Instructions for the task:
From the entries below, transcribe exactly the lines between the line holding "Автоэлектроника (954, 198)" and the line holding "Шумовиброизоляция (1101, 1349)", inclusive; skip all other lines.

:::::

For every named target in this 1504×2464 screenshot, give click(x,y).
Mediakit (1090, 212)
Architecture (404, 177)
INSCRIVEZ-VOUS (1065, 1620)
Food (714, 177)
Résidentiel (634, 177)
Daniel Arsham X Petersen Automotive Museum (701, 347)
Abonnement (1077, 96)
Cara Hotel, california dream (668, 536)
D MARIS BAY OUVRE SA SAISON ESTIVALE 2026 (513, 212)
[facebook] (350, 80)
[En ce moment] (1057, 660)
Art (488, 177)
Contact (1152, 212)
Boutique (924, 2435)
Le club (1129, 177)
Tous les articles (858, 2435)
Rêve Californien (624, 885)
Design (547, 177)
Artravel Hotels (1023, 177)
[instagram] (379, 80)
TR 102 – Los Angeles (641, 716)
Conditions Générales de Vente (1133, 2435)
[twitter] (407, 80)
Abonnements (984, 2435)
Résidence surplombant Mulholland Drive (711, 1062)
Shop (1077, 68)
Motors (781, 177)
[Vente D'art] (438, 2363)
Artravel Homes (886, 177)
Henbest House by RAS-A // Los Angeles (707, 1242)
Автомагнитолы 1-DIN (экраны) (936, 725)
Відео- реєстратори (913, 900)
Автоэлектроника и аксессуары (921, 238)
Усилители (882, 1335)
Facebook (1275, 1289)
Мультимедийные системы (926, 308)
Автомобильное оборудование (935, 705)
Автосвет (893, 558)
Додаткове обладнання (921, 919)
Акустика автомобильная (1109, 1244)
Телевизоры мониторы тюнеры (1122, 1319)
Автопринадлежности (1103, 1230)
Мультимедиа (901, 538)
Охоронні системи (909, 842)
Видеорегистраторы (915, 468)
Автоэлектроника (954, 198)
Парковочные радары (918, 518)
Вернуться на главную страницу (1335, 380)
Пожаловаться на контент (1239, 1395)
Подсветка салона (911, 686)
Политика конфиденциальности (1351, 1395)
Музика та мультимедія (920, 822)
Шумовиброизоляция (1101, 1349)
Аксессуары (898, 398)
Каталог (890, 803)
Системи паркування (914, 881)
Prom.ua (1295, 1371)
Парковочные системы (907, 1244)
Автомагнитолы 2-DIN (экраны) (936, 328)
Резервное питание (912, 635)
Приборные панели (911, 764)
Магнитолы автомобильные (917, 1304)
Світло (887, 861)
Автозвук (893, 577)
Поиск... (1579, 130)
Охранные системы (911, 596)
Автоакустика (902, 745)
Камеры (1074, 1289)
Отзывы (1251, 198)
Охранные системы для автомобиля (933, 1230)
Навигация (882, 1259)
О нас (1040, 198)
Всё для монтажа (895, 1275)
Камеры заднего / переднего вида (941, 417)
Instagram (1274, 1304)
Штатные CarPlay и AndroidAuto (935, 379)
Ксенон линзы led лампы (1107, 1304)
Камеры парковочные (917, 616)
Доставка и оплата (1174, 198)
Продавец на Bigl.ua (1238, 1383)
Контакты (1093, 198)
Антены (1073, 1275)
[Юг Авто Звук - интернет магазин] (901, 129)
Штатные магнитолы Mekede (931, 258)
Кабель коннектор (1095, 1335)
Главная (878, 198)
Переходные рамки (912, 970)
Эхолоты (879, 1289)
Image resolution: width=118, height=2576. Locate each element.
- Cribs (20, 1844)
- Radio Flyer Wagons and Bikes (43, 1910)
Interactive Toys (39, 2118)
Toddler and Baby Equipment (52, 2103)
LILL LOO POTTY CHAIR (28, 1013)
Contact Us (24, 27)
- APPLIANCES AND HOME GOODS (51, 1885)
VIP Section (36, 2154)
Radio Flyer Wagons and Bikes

:::::

Answer space:
Автоэлектроника (954, 198)
Парковочные радары (918, 518)
Вернуться на главную страницу (1335, 380)
Пожаловаться на контент (1239, 1395)
Подсветка салона (911, 686)
Политика конфиденциальности (1351, 1395)
Музика та мультимедія (920, 822)
Шумовиброизоляция (1101, 1349)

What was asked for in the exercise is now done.